白建華氏によれば、現在の「電力不足」は主に地域的なもので、一部の省で短期間に需要が急増したため石炭不足になり、発電が止まる現象が出現した。もう一つの重要な要因は、電力網の建設が追いつかず地域間送電能力が不足したために、余剰電力のある省から電力不足の省に電気を送ることができないことだ。このため、今電力価格を自由化しても短期的な問題解決になるだけで、物理的な送電配置の問題を解決することはできず、省間送電による相互支援は依然としてできない。しかも、電力価格が国家発展改革委員会により統一管理されている現状では、電力市場は開放される段階まで至っておらず、市場法則が健全でないため、電力価格の開放は非現実的である。

白建華氏は、石炭と電力との矛盾を一時的に緩和する方法のうち、価格連動は最も実行可能性があるものの、やはり短期的行為にすぎない、と言う。
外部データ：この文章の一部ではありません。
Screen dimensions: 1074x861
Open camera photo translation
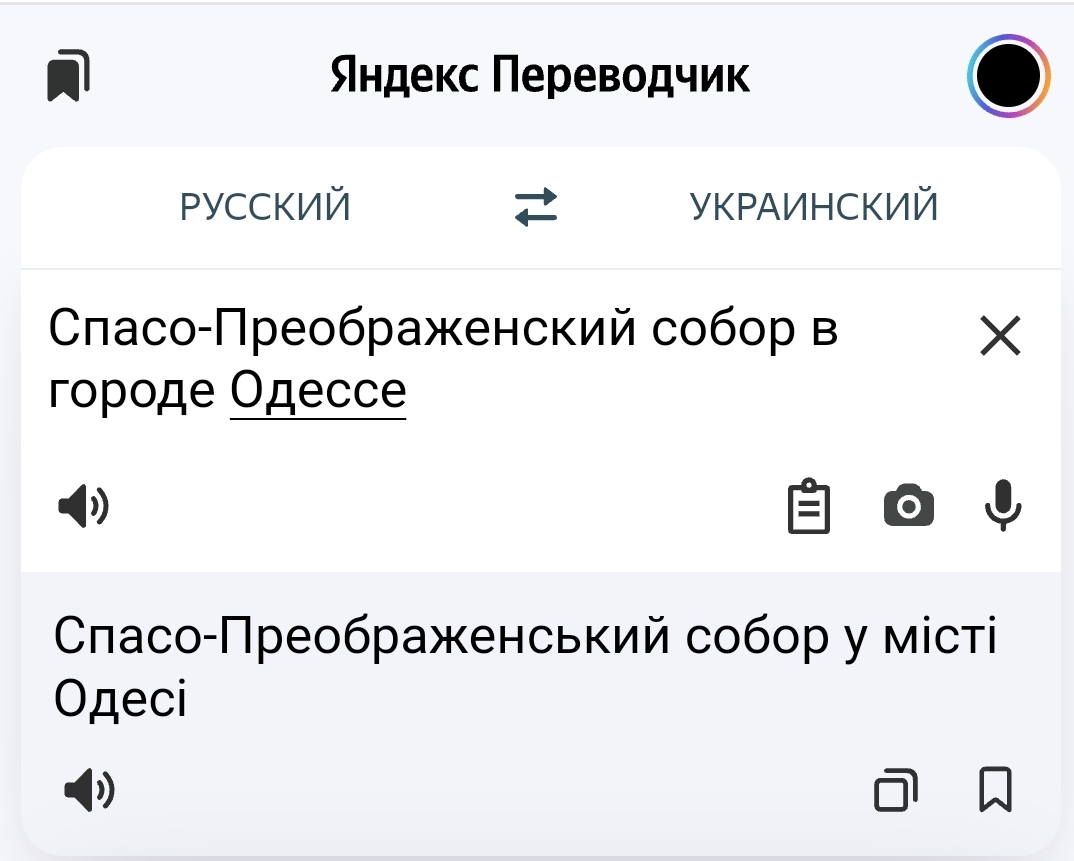(x=909, y=507)
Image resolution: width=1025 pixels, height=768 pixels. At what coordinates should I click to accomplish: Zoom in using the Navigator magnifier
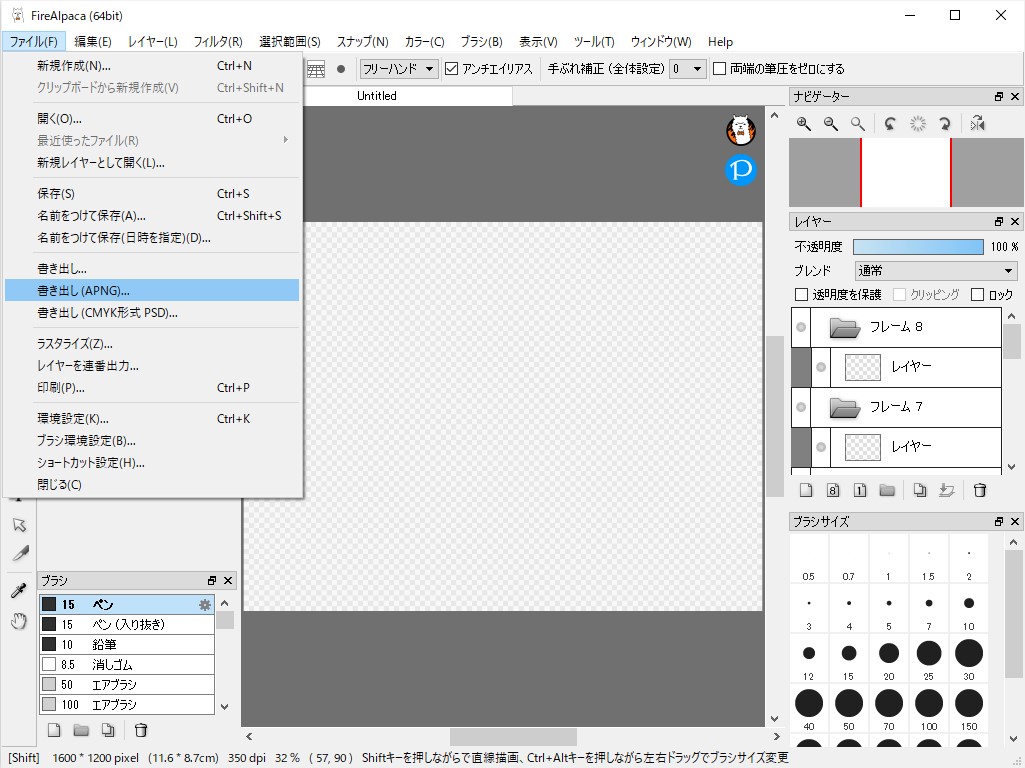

なぜなら現在一部で起きている「電力不足」の原因は、高すぎる石炭価格や不合理な電力価格体系により発電企業の積極性が失われたことのほかにも、現在の干ばつによる水力発電量の減少という一面もあるからだ。石炭と電力の価格を連動させるだけでは、水力発電、風力発電、原子力発電などの電力網間で相互支援を実現することはできない。